Parenthood
Our Lion Language
“Be strong and courageous…”
— Joshua 1:9 (NIV)
All or Nothing
There is no middle setting in this house. When the boys enter a room, they don’t drift into it— they take it over. When they feel something, it doesn’t simmer quietly beneath the surface. It announces itself. Joy is explosive. Frustration is immediate. Competition is intense. Silence only comes after total exhaustion.
They don’t do half-effort.
They don’t do neutral.
It’s full sprint or collapse.
Full laughter or full meltdown.
Full confidence or full disappointment.
It can be overwhelming.
But it’s honest.
———
The Lion Instinct
I’ve started to think of it as lion language. Not aggression— intensity. A kind of raw, untamed energy that hasn’t yet learned its edges. What looks like chaos is often strength without direction. What sounds like defiance is sometimes just emotion without vocabulary.
They feel everything at full volume.
And part of parenting boys like this is realizing they’re not trying to dominate the room— they’re trying to understand it.
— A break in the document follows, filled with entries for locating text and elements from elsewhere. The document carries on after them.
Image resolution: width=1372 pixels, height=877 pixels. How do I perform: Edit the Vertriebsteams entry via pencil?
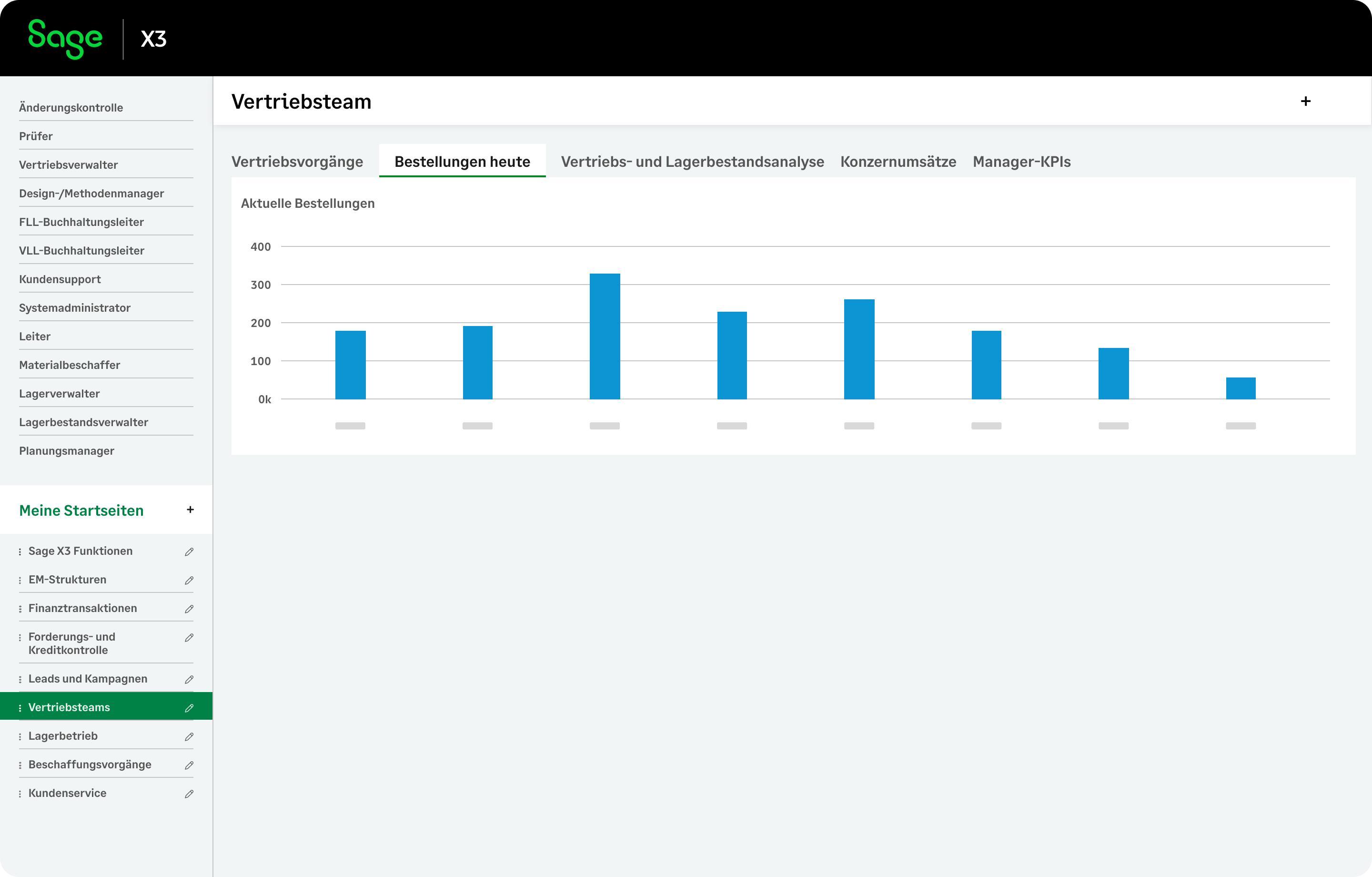click(189, 708)
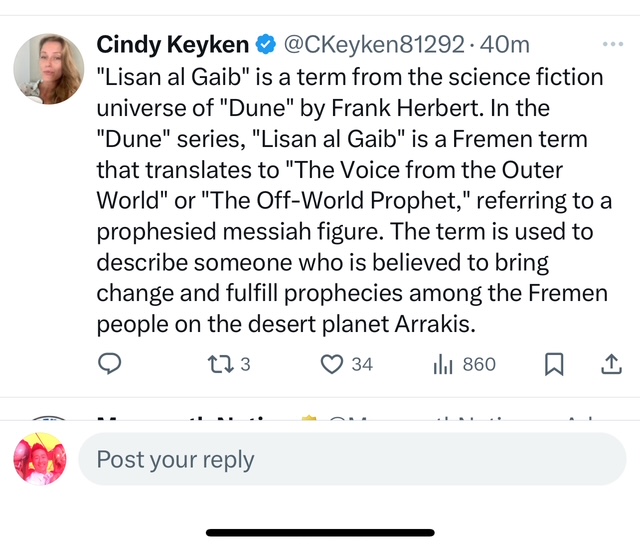Tap the 40m timestamp
Screen dimensions: 640x548
505,44
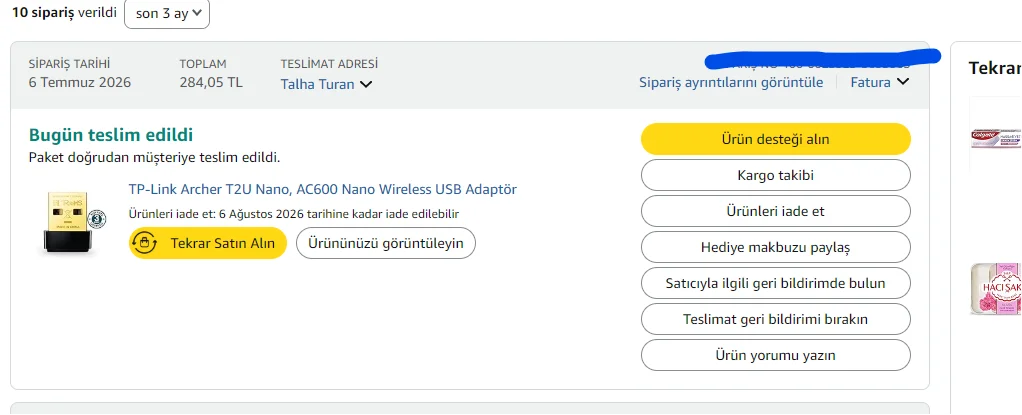
Task: Expand the 'son 3 ay' time filter
Action: tap(167, 14)
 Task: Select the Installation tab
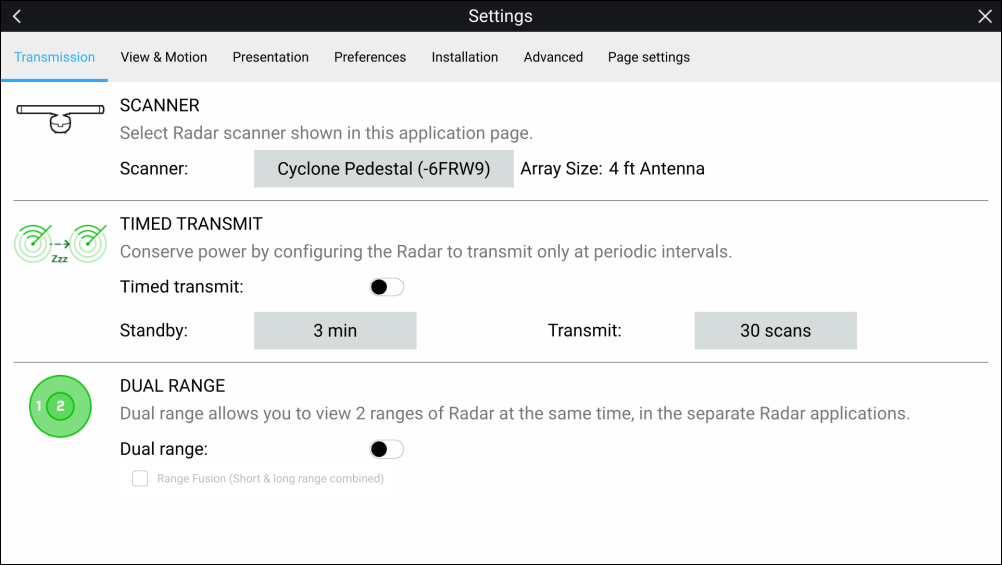pyautogui.click(x=465, y=57)
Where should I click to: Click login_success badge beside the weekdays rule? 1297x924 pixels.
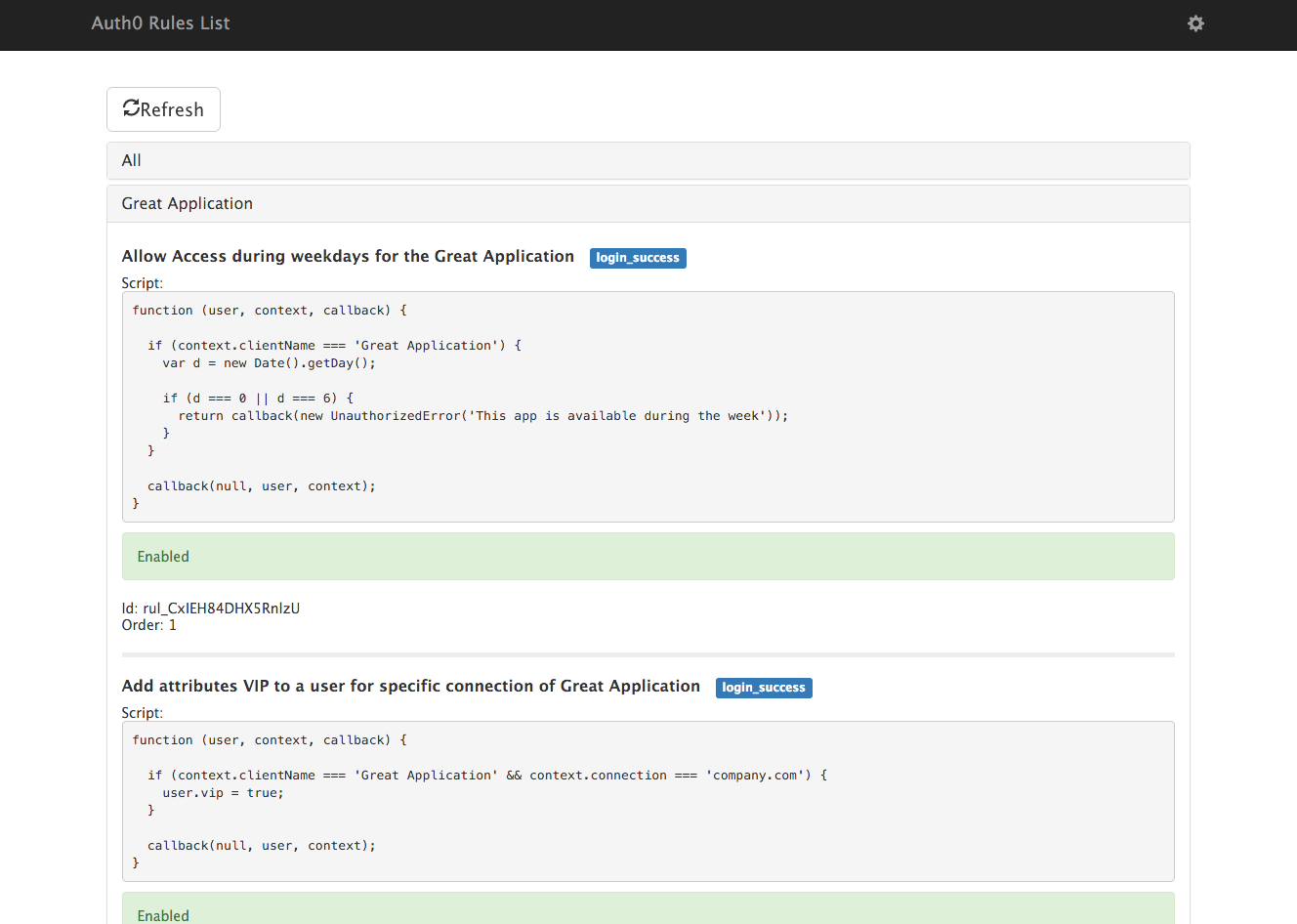(x=638, y=258)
They don’t yet know how to modulate power.
They only know how to release it.
Strength without guidance becomes destruction.
Strength with direction becomes leadership.
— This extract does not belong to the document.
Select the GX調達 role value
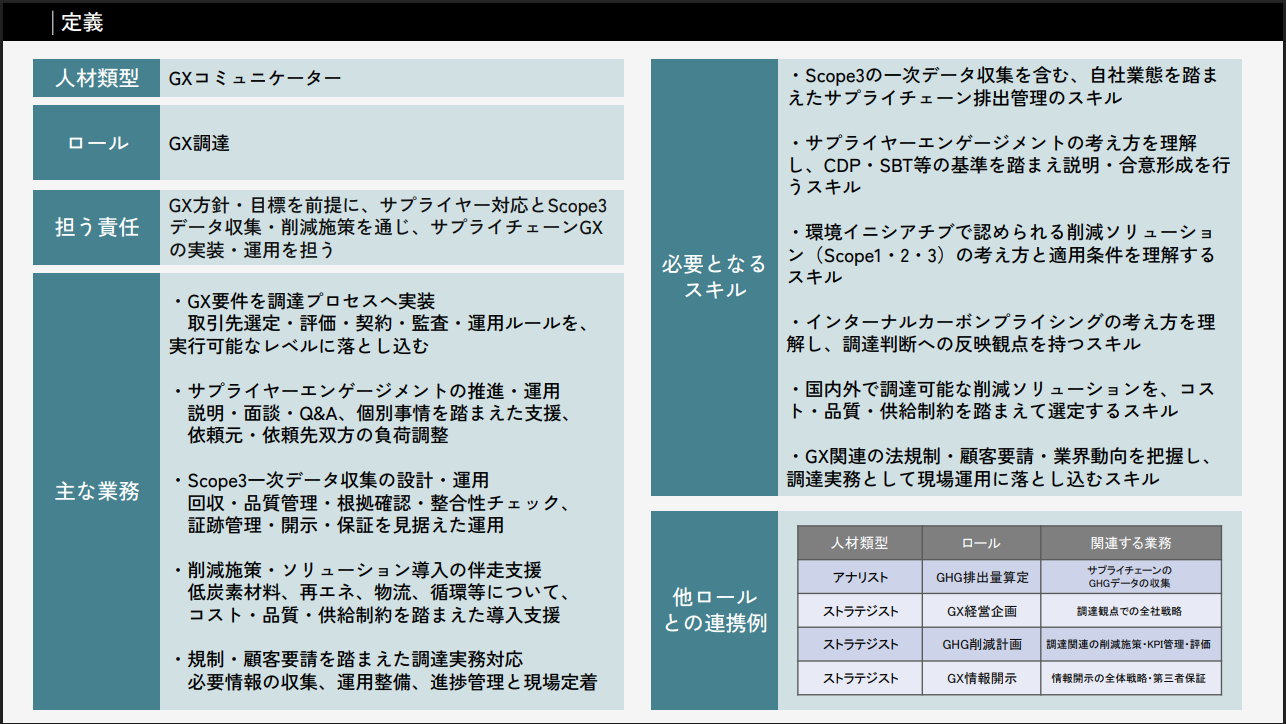Screen dimensions: 1286x724 tap(200, 143)
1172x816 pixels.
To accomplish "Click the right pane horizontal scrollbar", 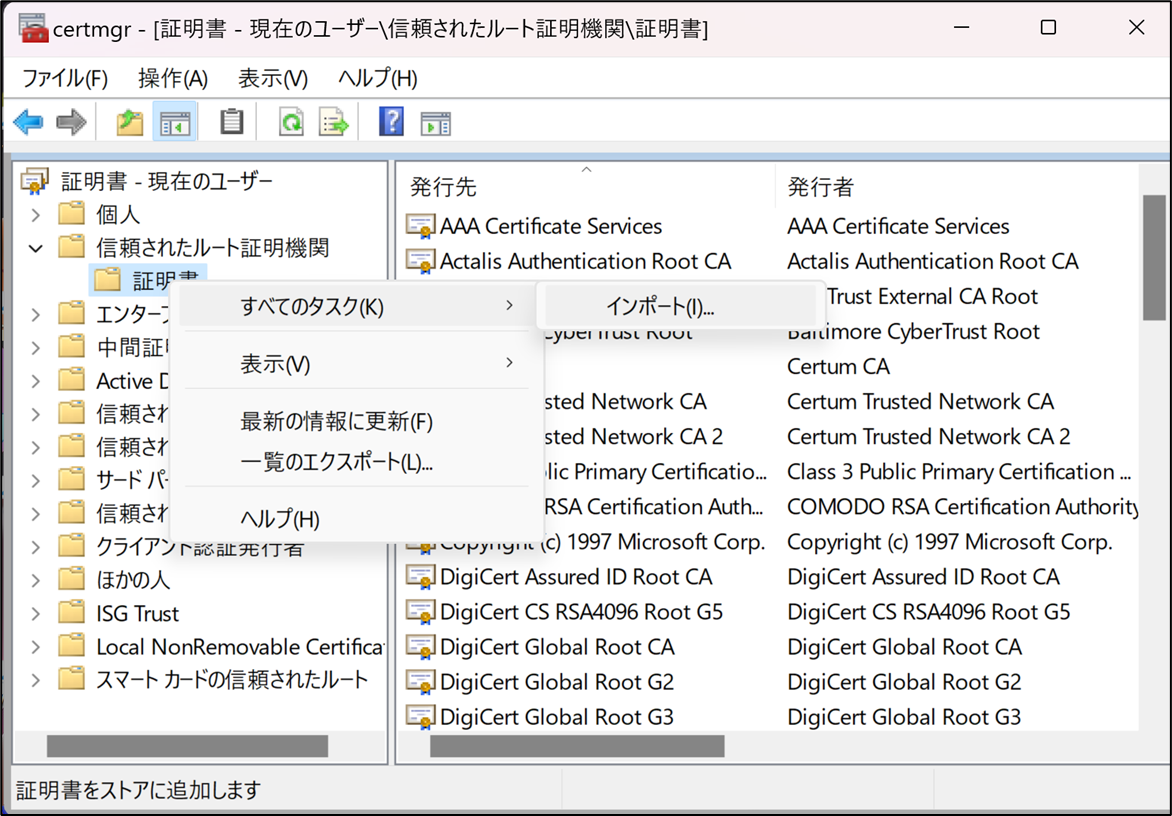I will 580,744.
The difference is training.
———
Teaching the Roar
The goal isn’t to silence the lion. It’s to shape it. To teach when to roar and when to listen. When to defend and when to step back. When courage looks like standing firm— and when it looks like self-control.
Because power isn’t loudness.
And courage isn’t volume.
It’s restraint.
It’s learning that strength isn’t proven by how hard you push— but by how wisely you respond. That lesson takes repetition. It takes correction. It takes patience I don’t always feel like I have.
But if I crush the roar entirely, I risk crushing confidence with it.
So I guide it instead.
———
When It’s Hard to Handle
There are days the intensity drains me. Days when every small disagreement feels amplified. Days when I crave calm more than character formation. It would be easier to demand quiet than to teach control. Easier to shut it down than to slow it down.
But parenting isn’t about immediate peace.
It’s about long-term formation.
And formation is rarely quiet in the beginning. Growth is messy. Emotional maturity is learned through friction, not avoidance. The storm inside the house is often just strength learning where it belongs.
Even lions have to learn the terrain.
———
Raising Men, Not Moments
One day, the same energy that overwhelms this living room will anchor a family. The same volume that rattles the walls will defend what matters. The same boldness that frustrates me will stand firm under pressure
I’m not raising peaceful afternoons.
I’m raising men.
Men who must know how to carry strength without being ruled by it. Men who understand that power bows to God before it protects anything else. Men who know that courage includes humility.
And even lions, when trained well, know how to kneel.
Final Flame
Guide the Roar
Every child has a language.
Some whisper.
Some observe.
Some roar.
The goal isn’t perfection.
It’s direction.
And sometimes the loudest house is simply proof
that something strong is still being shaped.